Instructions to follow:
Below is a listing; give only the number of its lines that contain the word "computer".

##### Input data #####

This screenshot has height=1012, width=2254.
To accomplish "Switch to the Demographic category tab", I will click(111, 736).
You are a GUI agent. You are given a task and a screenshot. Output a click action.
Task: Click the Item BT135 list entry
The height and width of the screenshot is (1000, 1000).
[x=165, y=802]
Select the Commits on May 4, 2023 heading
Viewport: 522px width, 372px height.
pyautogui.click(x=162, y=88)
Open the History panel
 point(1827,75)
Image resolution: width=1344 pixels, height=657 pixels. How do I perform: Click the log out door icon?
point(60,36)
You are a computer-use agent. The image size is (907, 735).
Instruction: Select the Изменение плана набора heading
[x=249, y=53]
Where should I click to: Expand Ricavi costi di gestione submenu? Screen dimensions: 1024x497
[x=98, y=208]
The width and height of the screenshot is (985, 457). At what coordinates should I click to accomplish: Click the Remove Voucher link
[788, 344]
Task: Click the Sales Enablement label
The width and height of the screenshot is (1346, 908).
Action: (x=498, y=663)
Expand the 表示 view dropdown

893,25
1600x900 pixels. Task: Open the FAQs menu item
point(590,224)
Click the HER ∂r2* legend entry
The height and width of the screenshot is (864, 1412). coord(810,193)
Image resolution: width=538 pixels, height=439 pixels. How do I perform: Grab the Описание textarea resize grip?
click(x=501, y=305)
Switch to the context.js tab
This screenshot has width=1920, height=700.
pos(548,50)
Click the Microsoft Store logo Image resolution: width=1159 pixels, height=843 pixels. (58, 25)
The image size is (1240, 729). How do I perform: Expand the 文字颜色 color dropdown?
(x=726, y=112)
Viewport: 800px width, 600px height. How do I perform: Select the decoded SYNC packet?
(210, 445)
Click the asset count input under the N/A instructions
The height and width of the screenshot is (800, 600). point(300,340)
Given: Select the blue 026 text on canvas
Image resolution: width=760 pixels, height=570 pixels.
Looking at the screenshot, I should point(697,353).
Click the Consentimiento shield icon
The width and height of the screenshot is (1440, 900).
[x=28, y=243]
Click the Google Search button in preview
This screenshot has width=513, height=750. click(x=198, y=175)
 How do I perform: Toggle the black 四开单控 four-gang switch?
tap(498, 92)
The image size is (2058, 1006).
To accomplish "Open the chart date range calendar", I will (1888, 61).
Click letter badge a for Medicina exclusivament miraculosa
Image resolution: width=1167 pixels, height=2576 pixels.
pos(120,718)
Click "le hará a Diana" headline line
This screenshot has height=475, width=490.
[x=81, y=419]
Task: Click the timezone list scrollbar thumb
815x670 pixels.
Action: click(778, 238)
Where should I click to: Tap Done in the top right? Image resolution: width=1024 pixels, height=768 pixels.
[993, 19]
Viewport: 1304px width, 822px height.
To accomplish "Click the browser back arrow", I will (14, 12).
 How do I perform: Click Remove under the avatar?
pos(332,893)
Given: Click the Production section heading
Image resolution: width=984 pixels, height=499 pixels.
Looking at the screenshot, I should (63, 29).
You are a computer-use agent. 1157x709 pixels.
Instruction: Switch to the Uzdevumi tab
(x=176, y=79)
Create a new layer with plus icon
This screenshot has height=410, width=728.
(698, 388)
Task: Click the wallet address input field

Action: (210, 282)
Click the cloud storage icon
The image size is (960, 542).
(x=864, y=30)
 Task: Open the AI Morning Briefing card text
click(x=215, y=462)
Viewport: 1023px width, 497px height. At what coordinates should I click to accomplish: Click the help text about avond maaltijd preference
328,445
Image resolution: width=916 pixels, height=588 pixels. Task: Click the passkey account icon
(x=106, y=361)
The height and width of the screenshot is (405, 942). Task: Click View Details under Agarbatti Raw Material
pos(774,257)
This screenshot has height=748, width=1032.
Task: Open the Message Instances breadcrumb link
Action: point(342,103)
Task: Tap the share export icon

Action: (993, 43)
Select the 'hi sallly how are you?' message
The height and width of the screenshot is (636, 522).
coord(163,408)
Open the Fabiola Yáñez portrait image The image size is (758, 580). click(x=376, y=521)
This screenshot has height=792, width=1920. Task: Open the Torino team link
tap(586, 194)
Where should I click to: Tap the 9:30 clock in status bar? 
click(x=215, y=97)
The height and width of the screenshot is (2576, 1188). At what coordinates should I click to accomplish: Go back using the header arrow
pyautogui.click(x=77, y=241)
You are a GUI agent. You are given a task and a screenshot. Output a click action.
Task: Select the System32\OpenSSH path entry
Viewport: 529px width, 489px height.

#####

Exercise response:
2